» Work to be completed:
Could you print, exactly as they stand, the lines from the one holding "Task: Tick the S checkbox in order panel" to the end of the data below, and nothing more?

» Raw data:
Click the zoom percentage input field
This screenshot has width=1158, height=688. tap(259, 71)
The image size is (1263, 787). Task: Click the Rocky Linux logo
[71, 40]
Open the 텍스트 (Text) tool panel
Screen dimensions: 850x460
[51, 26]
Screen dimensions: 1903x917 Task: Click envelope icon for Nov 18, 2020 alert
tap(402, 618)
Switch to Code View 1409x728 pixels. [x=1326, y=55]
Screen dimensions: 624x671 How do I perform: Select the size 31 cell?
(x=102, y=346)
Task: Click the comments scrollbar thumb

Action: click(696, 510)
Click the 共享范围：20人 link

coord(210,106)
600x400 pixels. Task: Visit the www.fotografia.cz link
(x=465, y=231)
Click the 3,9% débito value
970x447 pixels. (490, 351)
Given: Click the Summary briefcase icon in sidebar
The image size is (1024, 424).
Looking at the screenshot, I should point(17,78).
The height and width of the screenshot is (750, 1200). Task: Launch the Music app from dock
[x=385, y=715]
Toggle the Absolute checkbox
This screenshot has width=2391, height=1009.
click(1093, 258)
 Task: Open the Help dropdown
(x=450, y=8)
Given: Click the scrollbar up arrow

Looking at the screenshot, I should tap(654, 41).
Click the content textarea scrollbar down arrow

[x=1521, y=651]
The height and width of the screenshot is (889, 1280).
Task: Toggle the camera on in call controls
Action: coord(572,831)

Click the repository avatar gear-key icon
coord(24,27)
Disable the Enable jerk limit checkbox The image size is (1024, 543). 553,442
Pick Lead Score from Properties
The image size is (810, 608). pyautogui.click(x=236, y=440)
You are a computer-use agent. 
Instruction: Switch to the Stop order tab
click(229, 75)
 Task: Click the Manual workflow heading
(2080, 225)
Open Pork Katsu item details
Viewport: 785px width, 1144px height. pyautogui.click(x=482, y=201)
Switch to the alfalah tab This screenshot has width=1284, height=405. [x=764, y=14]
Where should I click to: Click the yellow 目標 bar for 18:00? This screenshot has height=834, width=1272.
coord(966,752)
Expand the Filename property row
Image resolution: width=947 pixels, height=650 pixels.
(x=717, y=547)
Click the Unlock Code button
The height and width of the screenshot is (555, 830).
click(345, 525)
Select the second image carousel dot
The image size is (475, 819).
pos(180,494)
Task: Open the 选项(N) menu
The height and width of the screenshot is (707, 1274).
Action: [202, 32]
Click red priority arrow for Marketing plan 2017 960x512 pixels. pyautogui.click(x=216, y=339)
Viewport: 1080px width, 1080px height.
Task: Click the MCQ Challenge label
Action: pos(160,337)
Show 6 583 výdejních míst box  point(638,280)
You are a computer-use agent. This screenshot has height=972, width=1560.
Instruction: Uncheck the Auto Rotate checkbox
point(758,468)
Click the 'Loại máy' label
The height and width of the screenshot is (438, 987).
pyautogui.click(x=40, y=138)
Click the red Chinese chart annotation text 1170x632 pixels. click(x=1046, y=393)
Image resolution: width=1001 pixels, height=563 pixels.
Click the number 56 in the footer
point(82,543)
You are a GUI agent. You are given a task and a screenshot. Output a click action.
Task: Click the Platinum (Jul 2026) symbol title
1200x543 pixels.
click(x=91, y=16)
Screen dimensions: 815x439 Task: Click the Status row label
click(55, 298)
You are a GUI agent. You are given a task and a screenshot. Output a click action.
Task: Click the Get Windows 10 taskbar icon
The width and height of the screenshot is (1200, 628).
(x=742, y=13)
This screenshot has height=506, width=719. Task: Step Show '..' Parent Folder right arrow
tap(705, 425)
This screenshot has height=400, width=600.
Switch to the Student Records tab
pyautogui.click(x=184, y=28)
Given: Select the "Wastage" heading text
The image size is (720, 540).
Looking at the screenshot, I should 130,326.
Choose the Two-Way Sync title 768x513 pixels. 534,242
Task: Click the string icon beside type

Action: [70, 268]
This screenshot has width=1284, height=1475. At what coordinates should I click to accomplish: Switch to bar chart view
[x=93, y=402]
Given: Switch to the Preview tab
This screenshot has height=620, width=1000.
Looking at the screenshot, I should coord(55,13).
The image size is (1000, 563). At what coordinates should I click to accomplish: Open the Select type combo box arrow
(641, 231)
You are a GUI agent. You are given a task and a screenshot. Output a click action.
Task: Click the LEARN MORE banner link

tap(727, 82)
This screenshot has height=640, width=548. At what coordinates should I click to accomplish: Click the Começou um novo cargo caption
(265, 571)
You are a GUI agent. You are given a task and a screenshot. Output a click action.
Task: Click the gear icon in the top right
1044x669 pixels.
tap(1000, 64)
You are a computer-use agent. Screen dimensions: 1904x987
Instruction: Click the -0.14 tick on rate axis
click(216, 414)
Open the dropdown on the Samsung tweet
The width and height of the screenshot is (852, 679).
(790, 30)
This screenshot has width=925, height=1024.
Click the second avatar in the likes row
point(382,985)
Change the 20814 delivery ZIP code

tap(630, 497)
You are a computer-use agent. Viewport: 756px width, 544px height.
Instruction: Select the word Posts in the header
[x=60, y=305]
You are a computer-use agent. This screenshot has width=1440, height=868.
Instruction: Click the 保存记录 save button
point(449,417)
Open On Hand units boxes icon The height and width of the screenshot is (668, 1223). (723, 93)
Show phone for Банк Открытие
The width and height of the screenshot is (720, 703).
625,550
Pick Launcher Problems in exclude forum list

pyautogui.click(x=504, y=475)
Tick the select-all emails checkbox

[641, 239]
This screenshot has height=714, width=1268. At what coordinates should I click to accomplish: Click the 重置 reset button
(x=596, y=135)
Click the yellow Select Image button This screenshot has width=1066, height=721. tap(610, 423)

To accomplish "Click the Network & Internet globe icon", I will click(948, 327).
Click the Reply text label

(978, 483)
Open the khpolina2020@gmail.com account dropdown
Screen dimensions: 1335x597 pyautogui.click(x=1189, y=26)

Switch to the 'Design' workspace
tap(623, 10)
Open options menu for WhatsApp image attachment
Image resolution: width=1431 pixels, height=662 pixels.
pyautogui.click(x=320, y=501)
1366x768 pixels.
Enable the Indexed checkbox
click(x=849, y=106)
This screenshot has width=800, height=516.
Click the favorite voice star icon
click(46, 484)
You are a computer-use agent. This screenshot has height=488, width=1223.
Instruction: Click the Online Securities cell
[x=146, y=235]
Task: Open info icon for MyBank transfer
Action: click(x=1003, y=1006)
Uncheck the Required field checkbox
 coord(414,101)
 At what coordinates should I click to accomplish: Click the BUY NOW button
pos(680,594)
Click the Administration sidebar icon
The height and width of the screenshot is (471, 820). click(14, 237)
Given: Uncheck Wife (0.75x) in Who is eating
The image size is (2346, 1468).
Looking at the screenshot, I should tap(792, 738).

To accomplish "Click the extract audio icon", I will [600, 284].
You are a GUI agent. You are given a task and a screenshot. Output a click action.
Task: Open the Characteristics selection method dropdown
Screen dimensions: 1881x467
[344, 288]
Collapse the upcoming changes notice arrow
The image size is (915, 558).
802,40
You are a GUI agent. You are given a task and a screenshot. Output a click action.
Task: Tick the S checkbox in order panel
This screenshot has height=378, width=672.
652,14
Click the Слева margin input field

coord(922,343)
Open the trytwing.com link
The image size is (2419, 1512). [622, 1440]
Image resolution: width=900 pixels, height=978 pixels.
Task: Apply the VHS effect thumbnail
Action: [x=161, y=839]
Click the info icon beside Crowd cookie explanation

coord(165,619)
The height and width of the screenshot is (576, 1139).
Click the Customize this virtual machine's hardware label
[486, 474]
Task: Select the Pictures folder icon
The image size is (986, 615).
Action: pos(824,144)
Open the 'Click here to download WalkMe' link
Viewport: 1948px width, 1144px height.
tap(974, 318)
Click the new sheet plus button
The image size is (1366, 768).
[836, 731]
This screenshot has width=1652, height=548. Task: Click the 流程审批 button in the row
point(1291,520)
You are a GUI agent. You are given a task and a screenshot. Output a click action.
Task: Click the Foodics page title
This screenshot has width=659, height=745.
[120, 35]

» Problem solution:
Task: Tick the S checkbox in order panel
This screenshot has height=378, width=672.
652,14
Click the Слева margin input field

coord(922,343)
Open the trytwing.com link
The image size is (2419, 1512). [622, 1440]
Image resolution: width=900 pixels, height=978 pixels.
Task: Apply the VHS effect thumbnail
Action: [x=161, y=839]
Click the info icon beside Crowd cookie explanation

coord(165,619)
The height and width of the screenshot is (576, 1139).
Click the Customize this virtual machine's hardware label
[486, 474]
Task: Select the Pictures folder icon
The image size is (986, 615).
Action: pos(824,144)
Open the 'Click here to download WalkMe' link
Viewport: 1948px width, 1144px height.
tap(974, 318)
Click the new sheet plus button
The image size is (1366, 768).
[836, 731]
This screenshot has width=1652, height=548. Task: Click the 流程审批 button in the row
point(1291,520)
You are a GUI agent. You are given a task and a screenshot. Output a click action.
Task: Click the Foodics page title
This screenshot has width=659, height=745.
[120, 35]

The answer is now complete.